Queensland commercial photographer, William Long, has closed the PhotoWatchDog Facebook page, a platform he used to review photo contest Terms and Conditions (T&Cs) and campaign for fairer rights for photographers.
While closing the 12-year old Facebook page is a partial shut down of PhotoWatchDog, William says he’ll continue to provide free advice to contest organisers.
William officially launched PhotoWatchDog 18 years ago, after noticing a growing trend of rights-grabbing clauses weaved into contest T&Cs. (Fun fact: An 18-year old medium-sized dog is roughly 96 human years old!)
Photo contests became a cheap avenue for some organisations to collect images or generate revenue, without appropriately compensating the creator. A rights-grabbing clause would typically force the creator to surrender their copyright and grant the organiser, and any affiliates, a royalty-free, worldwide, and perpetual license, sub-licensable to any third party.
As few entrants read through long and complex T&Cs, many unknowingly supplied a company or organisation with material they wouldn’t otherwise grant. And not just images.
‘A new point of concern is that there is often little genuine interest in the images, but more importance is placed on the acquisition of personal information, an increasing valuable commodity,’ William writes. ‘Not only do entrants agree to give the organiser their personal details, but the online “voting” (winners selected through an online public poll) also requires that voters also agree to submit to similar T&Cs, which allow the “competition” organisers to collect, use and trade that information.’
While some organisers are in it for the rights-grab, William found the majority of people he dealt with are unaware of nasty T&Cs, or weren’t in it for cheap marketing material or data mining.

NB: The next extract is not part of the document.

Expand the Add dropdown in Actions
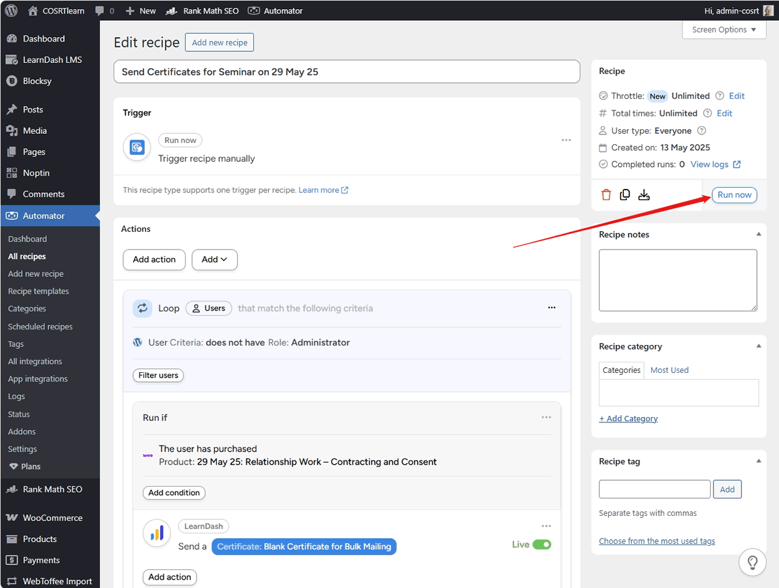Screen dimensions: 779x588 tap(214, 259)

William’s two decade journey has resulted in more success than failure, he says. Hundreds of photo contest organisers have amended potentially harmful T&Cs to become fairer to entrants and organisers; and some now seek his advice when developing a contract.

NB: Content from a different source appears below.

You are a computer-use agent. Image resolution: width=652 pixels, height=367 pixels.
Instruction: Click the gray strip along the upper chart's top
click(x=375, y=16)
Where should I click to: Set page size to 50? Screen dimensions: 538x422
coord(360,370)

He poured countless hours into this free service, and occasionally fought a few battles.
‘In most cases, a presumption is made by the entrant that the organiser wouldn’t do anything that is so blatantly unfair,’ William writes. ‘On the positive side, I often accomplish significant changes in attitude and approach by discreet communication between competition organisers. And it’s extremely heartening when major companies like Canon, Nikon, Fuji and many others now contact me prior to agreeing on a set of T&C’s for their competitions, as they are eager to produce something that is going to be an effective marketing tool, as opposed to something that has a negative effect on their corporate image.’
The PhotoWatchDog Facebook page served as a platform for concerned photographers to report dubious contest terms. William would investigate, and attempt to have the terms amended. He would then routinely post reports on the page to either warn photographers about the ‘aPAWling’ (get it?) terms, or endorse the contest for having fair terms.
William says photographers are now more careful when ticking the T&Cs box and entering contests. The Facebook page naturally quietened down.
However, he has received several requests recently from individuals misusing PhotoWatchDog’s services, by attempting to have William fight battles beyond the scope of photo contests. He’s found this time-consuming, and at times a thankless task that serves to only benefit the person involved.
William says by shutting down the Facebook page, he will lessen his involvement in advocating for fairer photo contest contracts. However, contest organisers are welcome to seek his advice.
He offers three crucial points to photographers, brands, and contest sponsors:
1. Before you enter a competition, READ the Terms and Conditions.
2. Before you support by way of sponsoring, or providing prizes to, a competition, READ the Terms and Conditions.
3. Before you support, by way of judging a competition, READ the Terms and Conditions.